§ **EXCERPTED PASSAGE**
=-=-=-=-=
2

I would like to apply diff functions to each row in the dataframe based on which category it is in.

def weigh_by_education(row):
    if education_income.education_level == 'College':
        return row / 1013
    if education_income.education_level == 'Doctorate':
        return row / 451
    if education_income.education_level == 'Graduate':
        return row / 3128
    if education_income.education_level == 'High School':
        return row / 2013
    if education_income.education_level == 'Post-Graduate':
        return row / 516
    if education_income.education_level == 'Uneducated':
        return row / 1487
    else:
        return row / 1519

Heres my function. - I applied it to my dataframe to try to create a new column called percent -> the number of users in each education_level weighted by the total number of people in that respective category.

education_income['percent'] = education_income['user_id'].apply(lambda row: weigh_by_education(row))

However each time it throws a ValueError: The truth value of a Series is ambiguous. Use a.empty, a.bool(), a.item(), a.any() or a.all().

My original dataframe is grouped by columns: education_level, income_category. In the values column is the user counts. I want to weigh the user counts by the total number of people in each education_level category. What can I do?

Terry Jung
  • 47
  • 4
  • You apply your function on 'user_id' column by this education_income['user_id']. Is this what you really want? – IoaTzimas Dec 19 '20 at 12:51

1 Answers1

1

You might wanna use numpy.select

conditions = [
    df.education_level == 'College',
    df.education_level == 'Doctorate'
]

values = [
    df.some_column / 1013,
    df.some_column / 451
]

df['percent'] = np.select(conditions, values)
Vishnudev Krishnadas
  • 10,679
  • 2
  • 23
  • 55
=-=-=-=-=
§ **INFORMATION PROVIDED**
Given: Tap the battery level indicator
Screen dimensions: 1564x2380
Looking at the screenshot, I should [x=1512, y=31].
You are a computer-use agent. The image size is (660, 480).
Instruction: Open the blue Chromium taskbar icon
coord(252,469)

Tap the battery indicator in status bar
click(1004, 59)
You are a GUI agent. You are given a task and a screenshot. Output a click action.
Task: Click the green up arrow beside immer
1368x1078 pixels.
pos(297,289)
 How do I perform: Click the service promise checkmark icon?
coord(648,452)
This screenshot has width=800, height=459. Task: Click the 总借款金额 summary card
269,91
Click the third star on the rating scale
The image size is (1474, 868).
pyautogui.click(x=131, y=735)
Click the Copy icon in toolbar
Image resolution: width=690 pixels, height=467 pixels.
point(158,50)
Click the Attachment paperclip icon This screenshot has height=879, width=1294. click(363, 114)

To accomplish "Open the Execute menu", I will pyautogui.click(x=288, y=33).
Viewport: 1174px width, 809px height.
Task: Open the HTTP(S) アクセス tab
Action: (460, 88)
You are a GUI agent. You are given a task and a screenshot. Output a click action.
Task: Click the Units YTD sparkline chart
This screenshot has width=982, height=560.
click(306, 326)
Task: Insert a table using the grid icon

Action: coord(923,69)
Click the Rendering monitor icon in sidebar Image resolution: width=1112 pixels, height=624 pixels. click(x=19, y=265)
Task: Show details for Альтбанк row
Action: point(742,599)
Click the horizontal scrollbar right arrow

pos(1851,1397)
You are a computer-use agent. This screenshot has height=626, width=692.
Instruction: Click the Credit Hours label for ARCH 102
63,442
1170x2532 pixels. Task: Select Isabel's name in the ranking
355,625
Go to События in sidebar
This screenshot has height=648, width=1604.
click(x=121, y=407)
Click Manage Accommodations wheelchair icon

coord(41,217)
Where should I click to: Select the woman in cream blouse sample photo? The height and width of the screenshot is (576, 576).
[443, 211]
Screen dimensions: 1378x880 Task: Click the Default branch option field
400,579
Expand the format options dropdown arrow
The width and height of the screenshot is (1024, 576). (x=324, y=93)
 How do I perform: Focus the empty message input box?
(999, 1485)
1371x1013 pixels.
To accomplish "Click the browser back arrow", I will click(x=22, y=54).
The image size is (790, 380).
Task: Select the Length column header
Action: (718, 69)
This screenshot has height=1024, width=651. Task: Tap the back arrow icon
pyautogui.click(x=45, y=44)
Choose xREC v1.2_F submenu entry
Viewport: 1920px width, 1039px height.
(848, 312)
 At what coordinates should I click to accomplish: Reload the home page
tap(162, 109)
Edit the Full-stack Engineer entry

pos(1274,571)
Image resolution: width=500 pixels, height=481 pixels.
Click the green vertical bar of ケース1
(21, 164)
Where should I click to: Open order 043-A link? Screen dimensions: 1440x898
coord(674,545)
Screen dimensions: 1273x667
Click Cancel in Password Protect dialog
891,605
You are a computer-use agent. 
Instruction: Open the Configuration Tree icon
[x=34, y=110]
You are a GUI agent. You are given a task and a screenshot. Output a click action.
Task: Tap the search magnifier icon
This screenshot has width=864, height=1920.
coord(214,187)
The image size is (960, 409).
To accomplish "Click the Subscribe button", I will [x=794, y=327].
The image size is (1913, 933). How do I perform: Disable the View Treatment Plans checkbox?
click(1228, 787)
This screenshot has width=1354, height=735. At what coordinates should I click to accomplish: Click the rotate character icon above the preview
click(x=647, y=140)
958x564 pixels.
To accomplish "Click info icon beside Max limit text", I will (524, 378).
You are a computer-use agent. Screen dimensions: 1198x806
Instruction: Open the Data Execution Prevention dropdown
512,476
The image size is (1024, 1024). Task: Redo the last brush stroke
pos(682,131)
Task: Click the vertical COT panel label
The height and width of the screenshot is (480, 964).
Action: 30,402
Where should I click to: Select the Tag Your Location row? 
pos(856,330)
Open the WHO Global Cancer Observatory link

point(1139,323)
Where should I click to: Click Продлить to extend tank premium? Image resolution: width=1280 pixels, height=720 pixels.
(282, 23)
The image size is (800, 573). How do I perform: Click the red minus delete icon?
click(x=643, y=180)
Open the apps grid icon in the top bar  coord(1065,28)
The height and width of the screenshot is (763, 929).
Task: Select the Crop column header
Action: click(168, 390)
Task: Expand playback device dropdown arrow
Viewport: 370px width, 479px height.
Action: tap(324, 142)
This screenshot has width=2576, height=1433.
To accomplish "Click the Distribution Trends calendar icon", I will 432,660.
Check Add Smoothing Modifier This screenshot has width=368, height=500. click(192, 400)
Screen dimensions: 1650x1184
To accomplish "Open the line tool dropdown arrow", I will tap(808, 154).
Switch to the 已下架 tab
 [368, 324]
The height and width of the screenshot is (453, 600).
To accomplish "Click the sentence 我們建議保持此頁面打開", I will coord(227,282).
=-=-=-=-=
§ **WHAT THIS TASK INVOLVES**
Copy out the whole forum thread on dividing dataframe rows by education level, word for word.

§ **COMPLETED EXERCISE**
2

I would like to apply diff functions to each row in the dataframe based on which category it is in.

def weigh_by_education(row):
    if education_income.education_level == 'College':
        return row / 1013
    if education_income.education_level == 'Doctorate':
        return row / 451
    if education_income.education_level == 'Graduate':
        return row / 3128
    if education_income.education_level == 'High School':
        return row / 2013
    if education_income.education_level == 'Post-Graduate':
        return row / 516
    if education_income.education_level == 'Uneducated':
        return row / 1487
    else:
        return row / 1519

Heres my function. - I applied it to my dataframe to try to create a new column called percent -> the number of users in each education_level weighted by the total number of people in that respective category.

education_income['percent'] = education_income['user_id'].apply(lambda row: weigh_by_education(row))

However each time it throws a ValueError: The truth value of a Series is ambiguous. Use a.empty, a.bool(), a.item(), a.any() or a.all().

My original dataframe is grouped by columns: education_level, income_category. In the values column is the user counts. I want to weigh the user counts by the total number of people in each education_level category. What can I do?

Terry Jung
  • 47
  • 4
  • You apply your function on 'user_id' column by this education_income['user_id']. Is this what you really want? – IoaTzimas Dec 19 '20 at 12:51

1 Answers1

1

You might wanna use numpy.select

conditions = [
    df.education_level == 'College',
    df.education_level == 'Doctorate'
]

values = [
    df.some_column / 1013,
    df.some_column / 451
]

df['percent'] = np.select(conditions, values)
Vishnudev Krishnadas
  • 10,679
  • 2
  • 23
  • 55